The goodness of fit tests (n = 103, X = 45.56, df = 19, p = 0.001, CFI = 0.94 , SRMR = 0.05) indicated that a modification of the model is needed. Indices indicated that removing items 5 and 12 would improve the fit. After removing these items, the goodness of fit test (n = 103, X = 12.37, df = 8, p = 0.14, CFI = 0.99, SRMR = 0.04) indicated a good fit. The CFA for the new independent data set shows again a good fit (n = 89, X = 11.37 df = 8, p = 0.18, CFI = 0.98, SRMR = 0.05). We can conclude, that scale measurements are consistent after modifications.

The respondents’ personality, assessed using the Big 5 instrument, have a small relation to the embodiment: high emotional stability scores reported lower character embodiment (estimate = -0.28, p < 0.01). No other Big-5 dimensions seem to predict controller embodiment. In this respect, character and controller embodiment can be judged to be rather independent to the personality of respondents.

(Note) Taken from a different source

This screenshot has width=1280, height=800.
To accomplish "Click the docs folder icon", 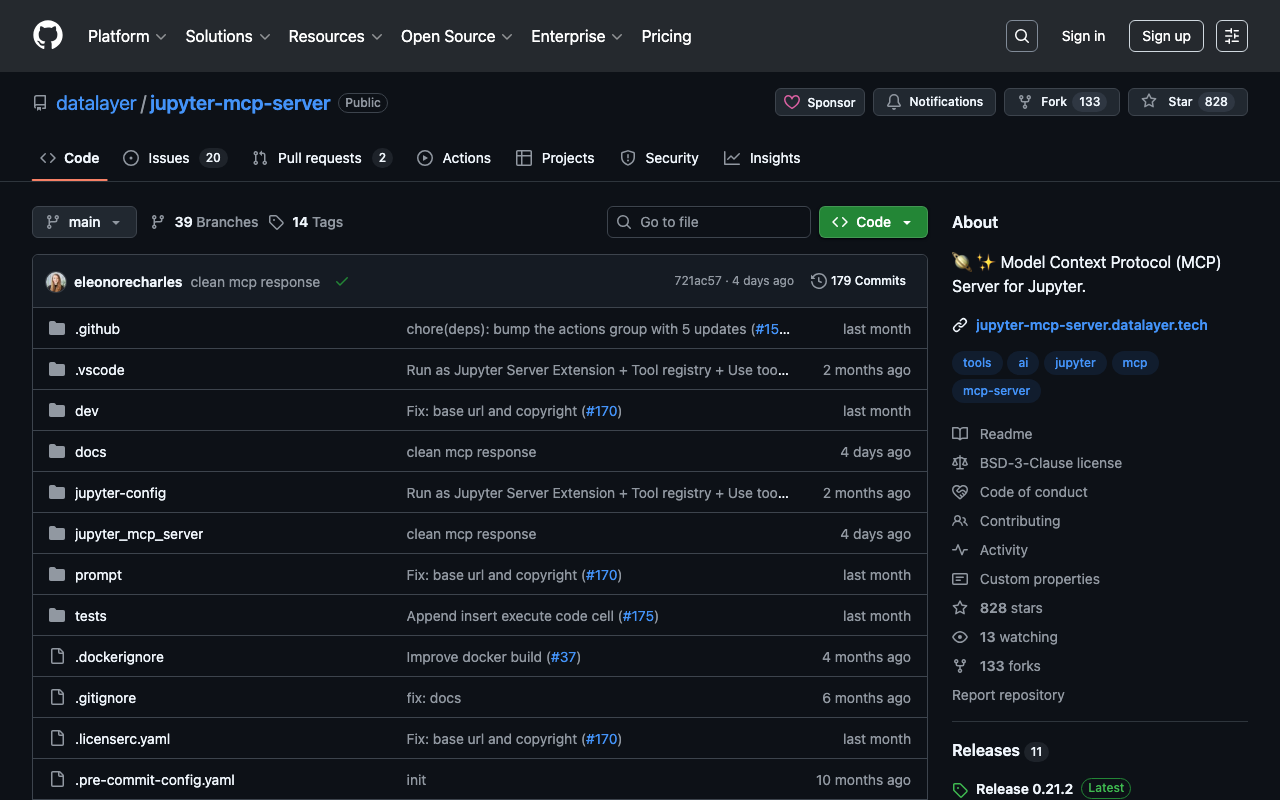I will click(57, 452).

Below, in next two studies, we investigate if the scale behaves in the ways the theory predicts.

4  Study 3

According to the aforementioned study by Cardinali et al. [4] learning to use tools includes updating a body image. Therefore, we can assume that learning to play a specific game would lead higher embodiment scale scores, especially in the controller embodiment evaluations. Hence, we can form following hypothesis

  1. Time used to complete levels (used as a proxy to the player’s skill) correlates negatively with player-character embodiment and controller ownership

4.1  Method

37 participants played a custom made game where the participants controlled a single character and were instructed to collect yellow spheres as fast as possible while avoiding collecting red spheres. The study used repeated measures, between-subject design. The game had four trials and two versions: one having standard controls (ASWD) (n=19) in each trial and another had different controls in each trial (n=18). Embodiment questions were asked after each trial. In addition, time to complete a trial was recorded along with the background data. The embodiment score was calculated by taking a mean of the scale items.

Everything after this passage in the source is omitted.